Future perfect
Social progress, high-speed transport and electricity everywhere
– how the Victorians invented the future
Before the beginning of the 19th century, the future was only rarely portrayed as a very different place from the present. The social order, like the natural order, was supposed to be static, with everything in its proper place: as it had been, so it would be. When Sir Isaac Newton thought about the future, he worried about the exact date of Armageddon, not about how his science might change the world. Even Enlightenment revolutionaries usually argued that what they were doing was restoring
the proper order of things, not creating a new world order.
It was only around the beginning of the 1800s, as new attitudes towards progress, shaped by the relationship between technology and society, started coming together, that people started thinking about the future as a different place, or an undiscovered country – an idea that seems so familiar to us now that we often forget how peculiar it actually is.

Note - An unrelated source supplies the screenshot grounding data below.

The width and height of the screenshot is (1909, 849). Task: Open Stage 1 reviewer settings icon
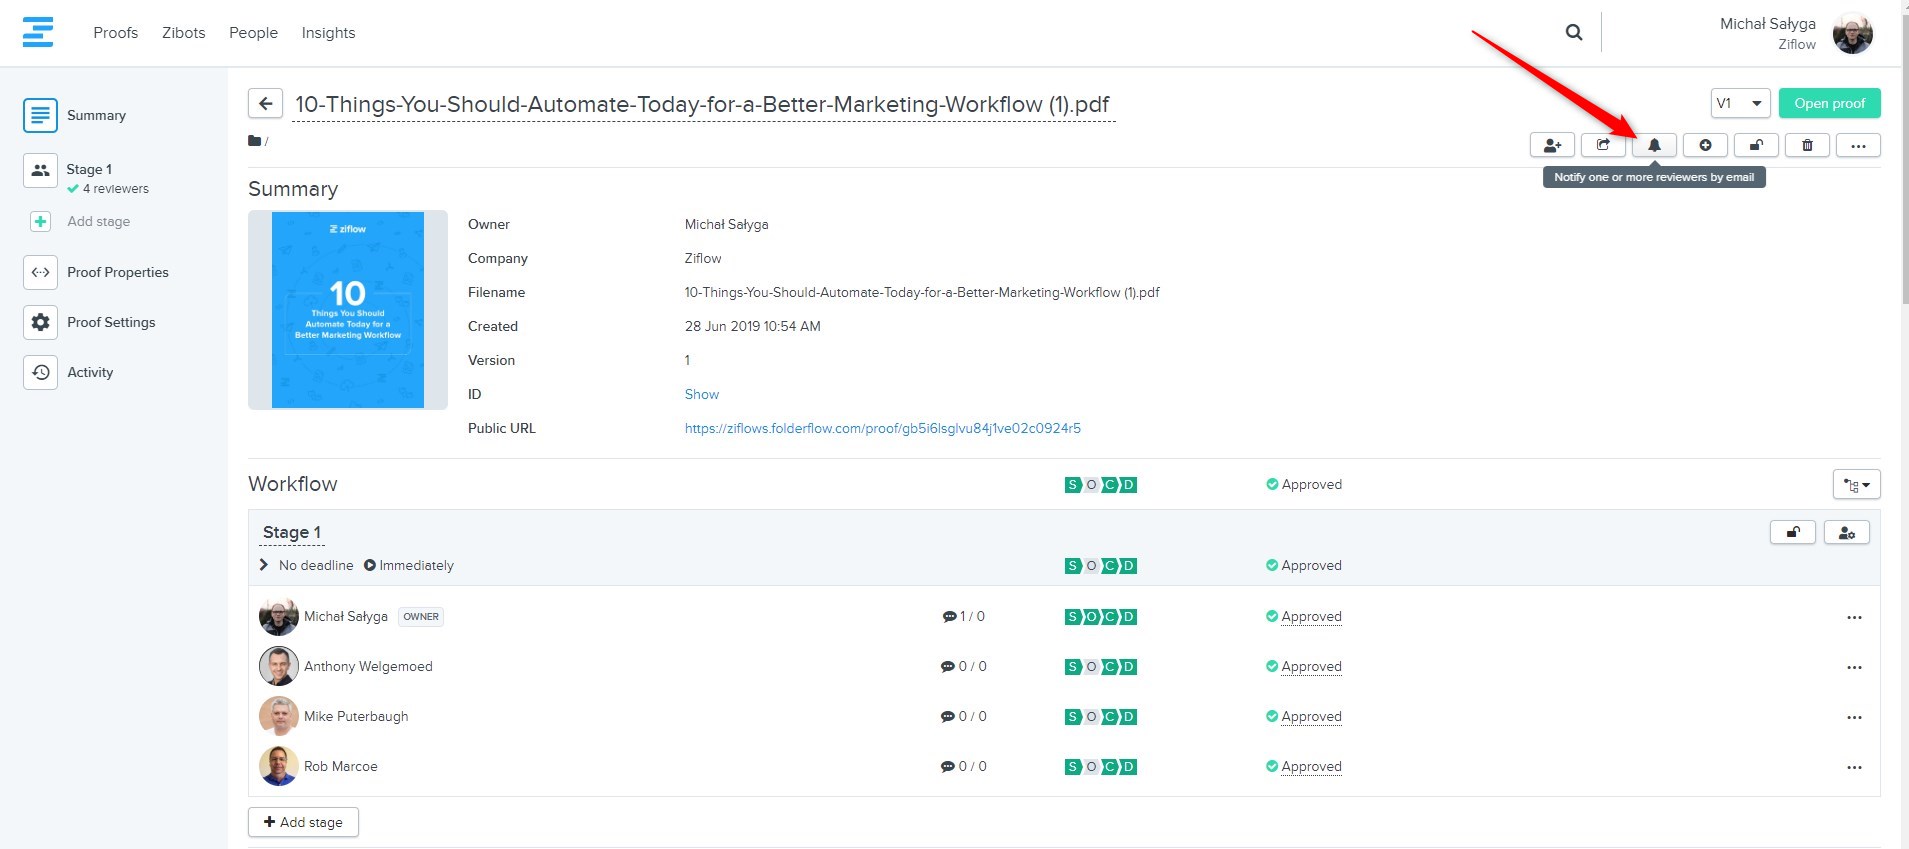1846,533
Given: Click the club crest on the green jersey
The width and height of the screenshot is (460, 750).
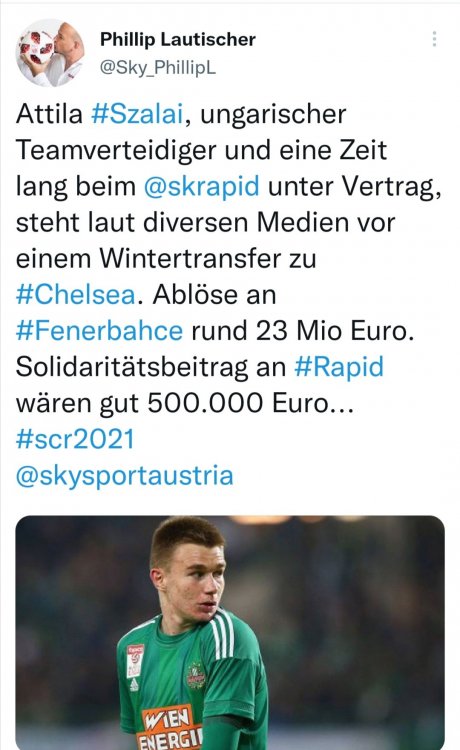Looking at the screenshot, I should pos(196,674).
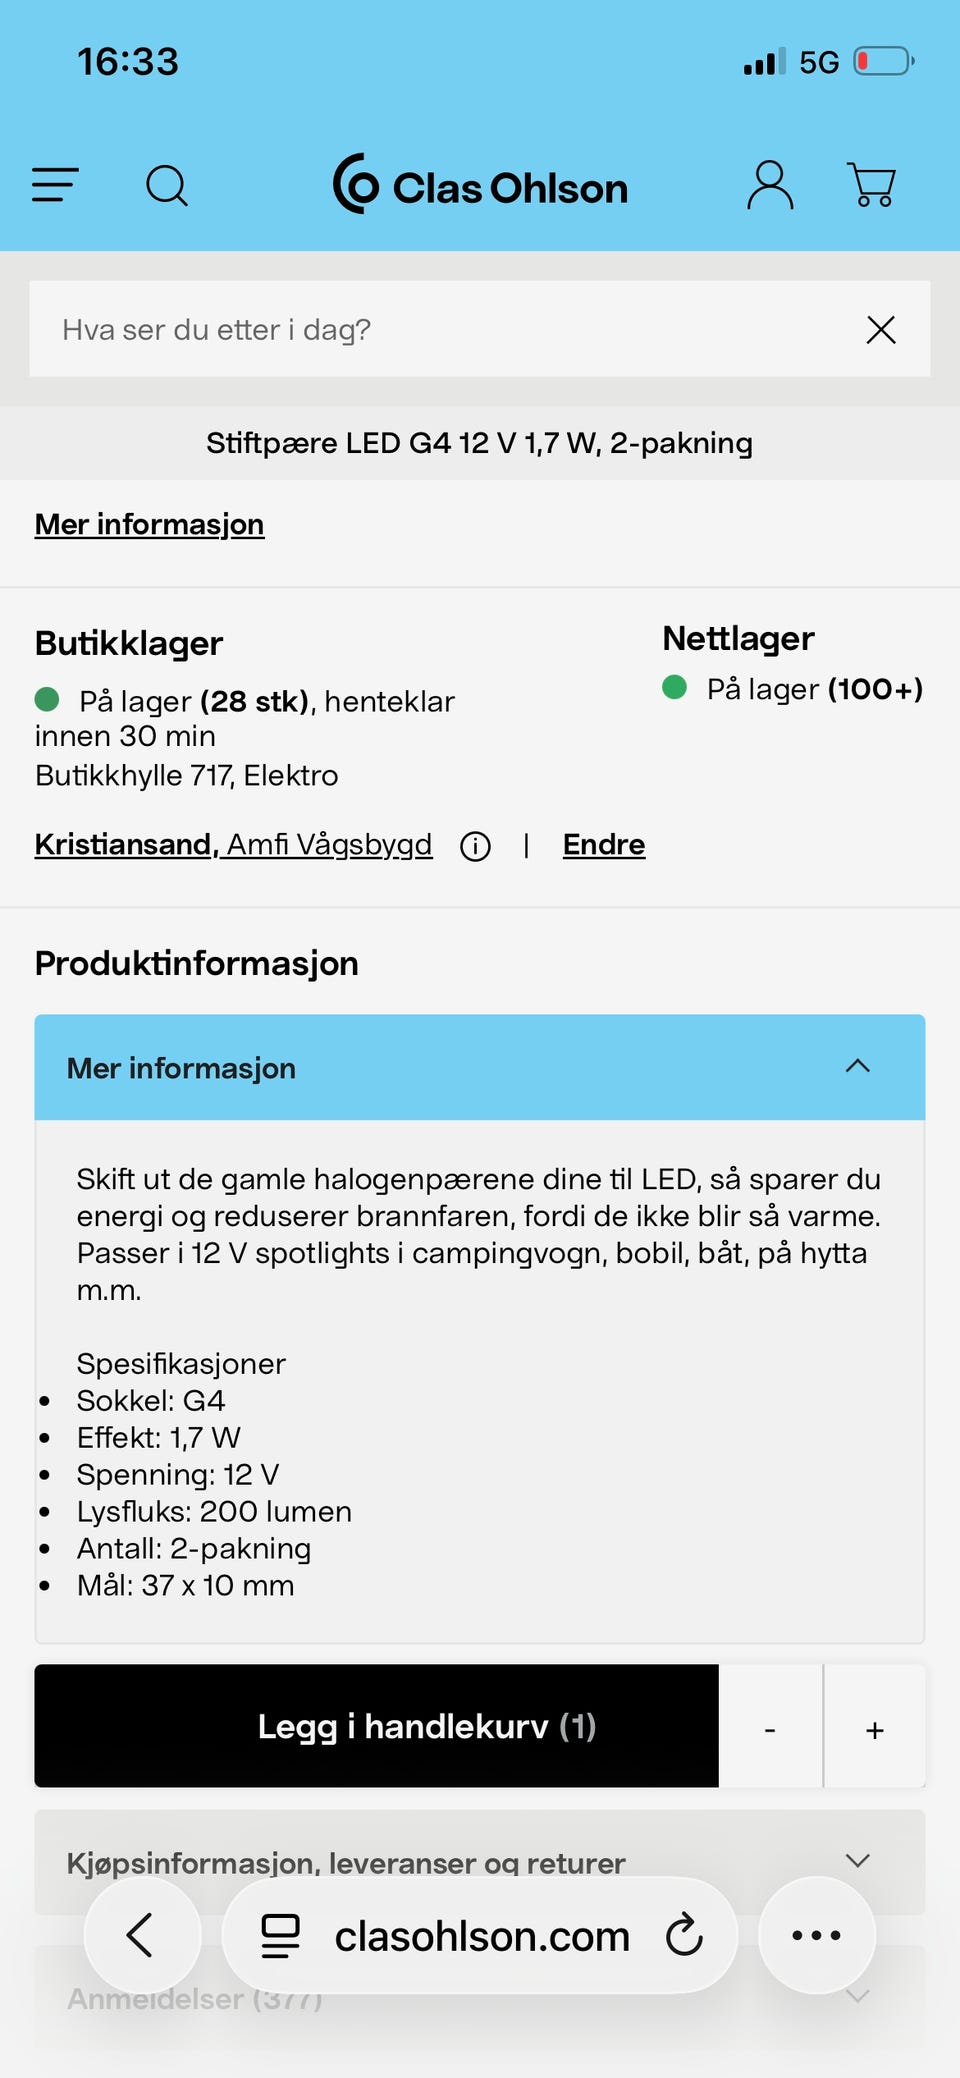
Task: Increase quantity with plus stepper
Action: point(874,1727)
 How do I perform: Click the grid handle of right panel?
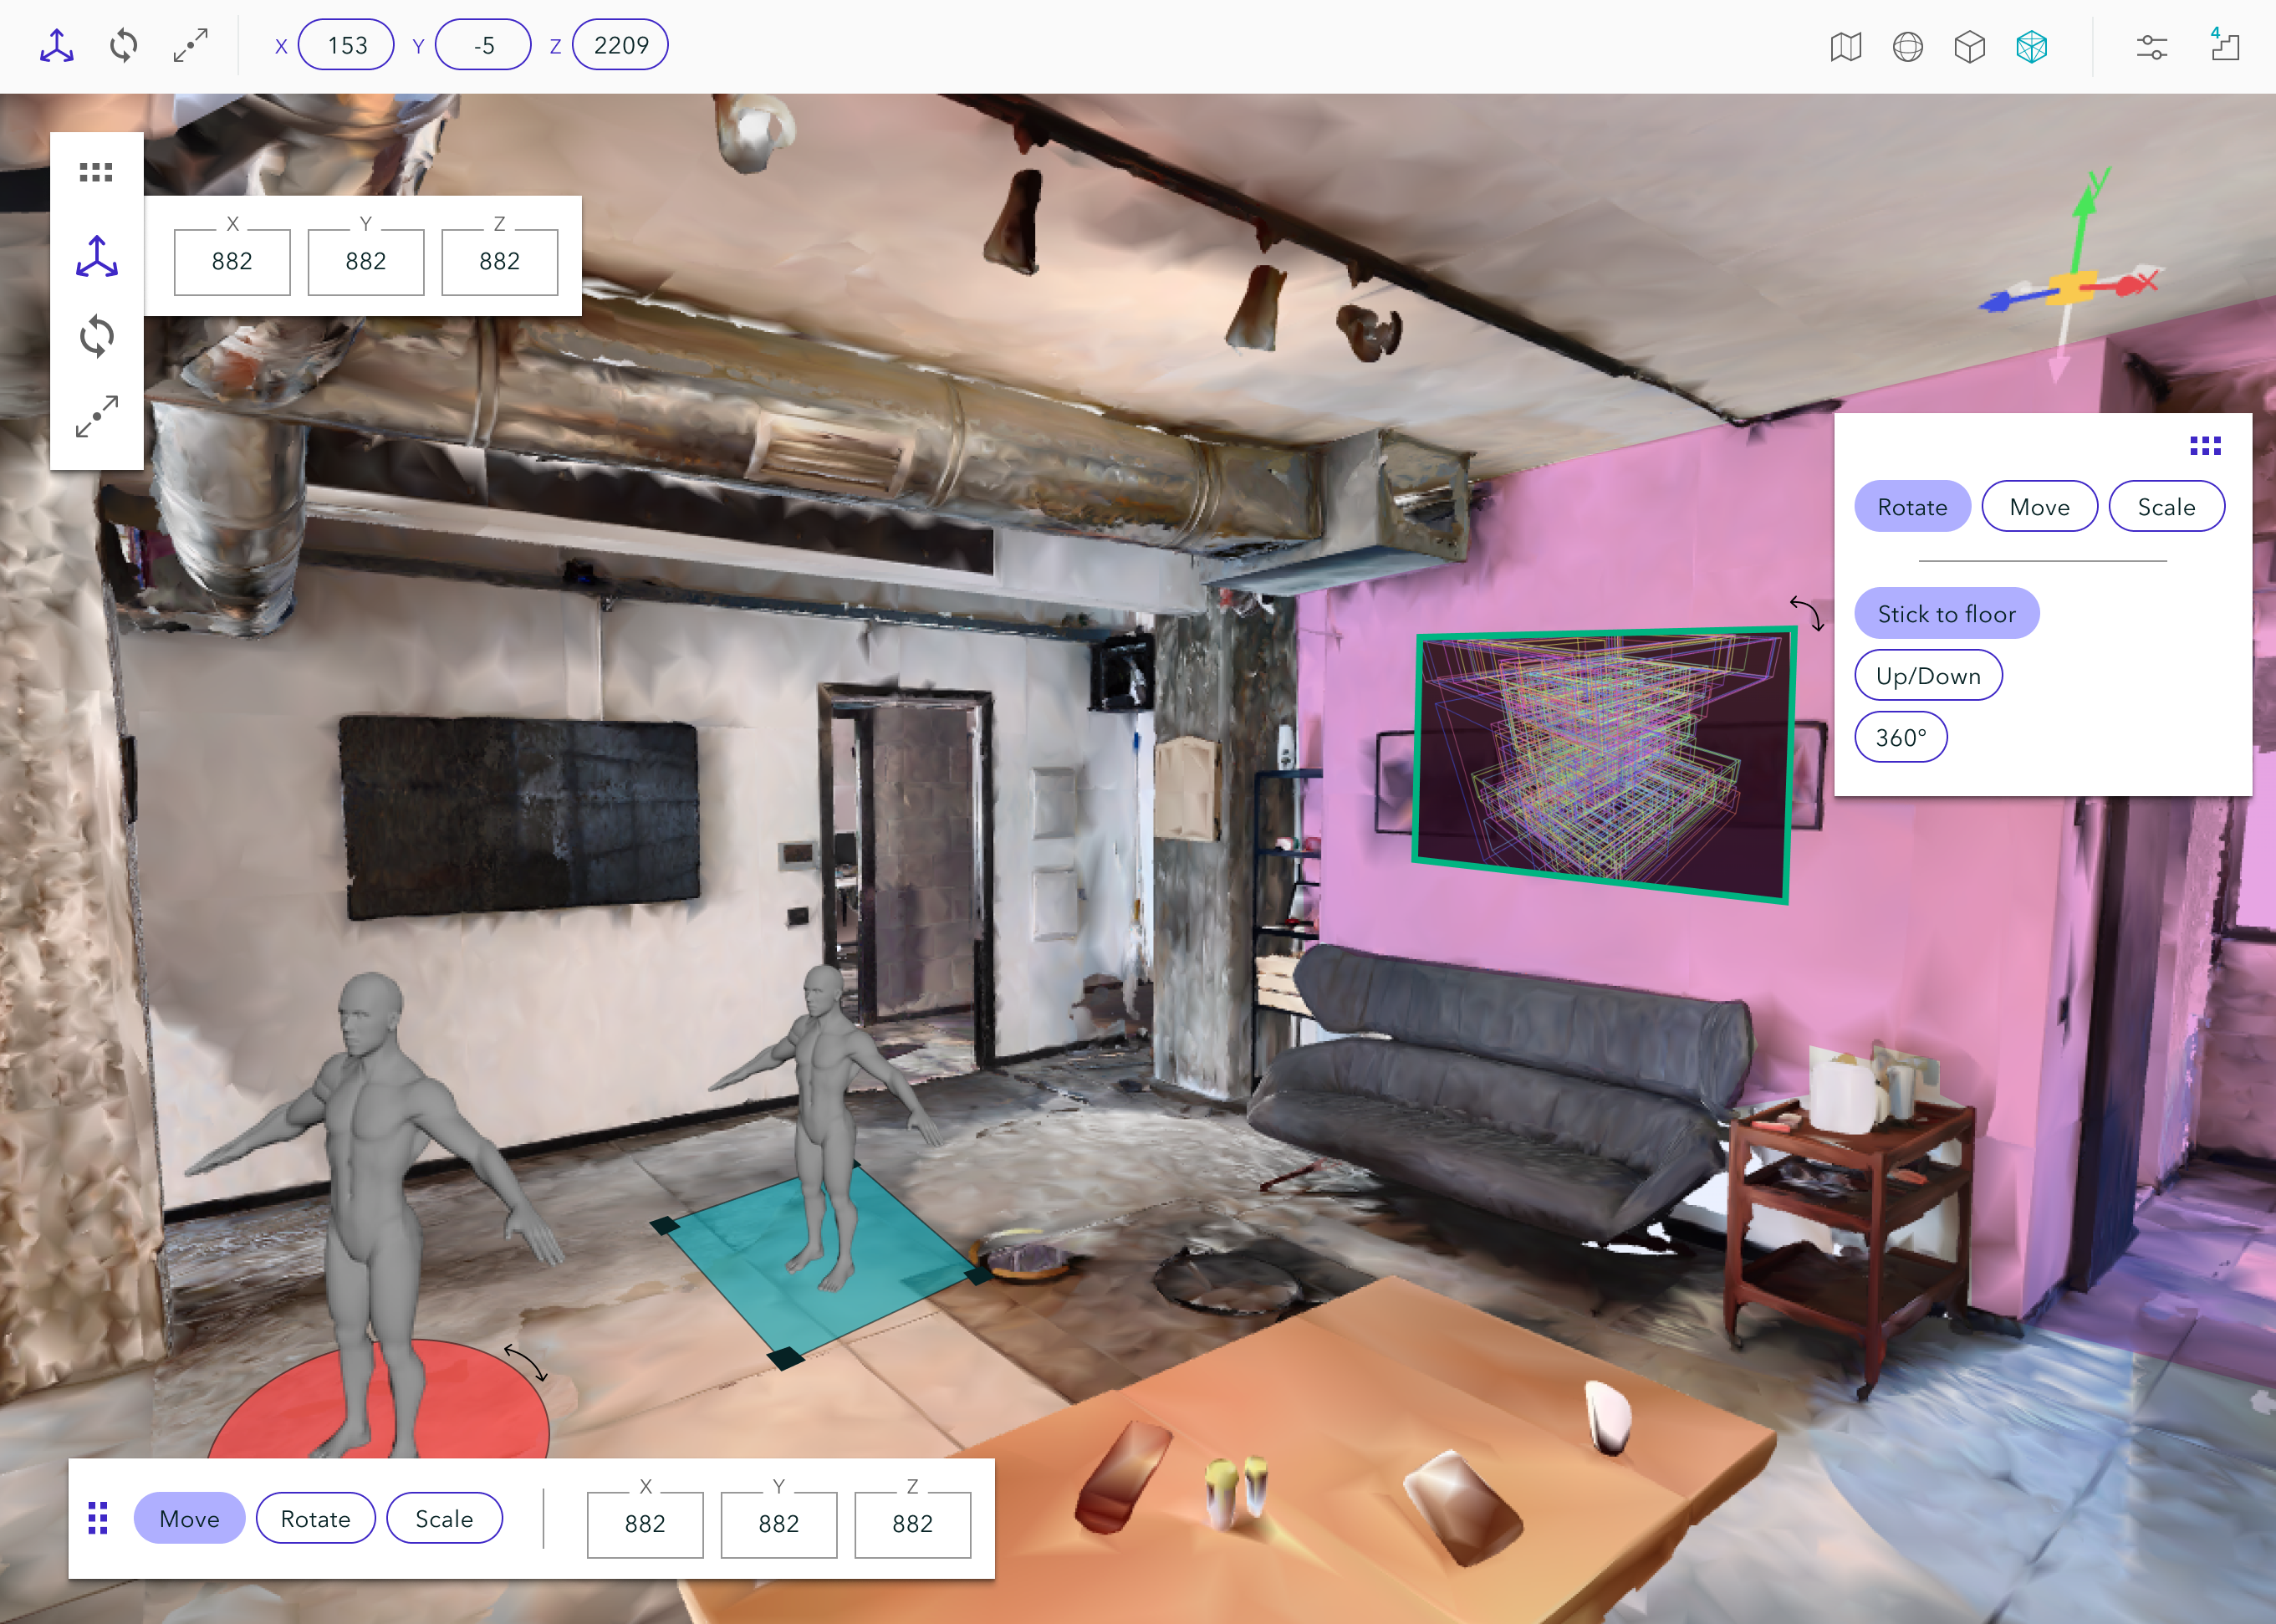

The new technology of electricity seemed to be made for futuristic speculation. At exhibition halls in London, such as the Adelaide Gallery or the Royal Polytechnic Institution, early Victorians could marvel at electrical engines that promised to transform travel. Inventors boasted that ‘half a barrel of blue vitriol [copper sulphate] and a hogshead or two of water, would send a ship from New York to Liverpool’. People went to these places to see the future made out of the present: when Edgar Allen Poe in 1844 set out to fool the New York Sun’s readers that a balloon flight had just made it across the Atlantic, he made sure to tell them that the equipment used had been ‘put in action at the Adelaide Gallery’.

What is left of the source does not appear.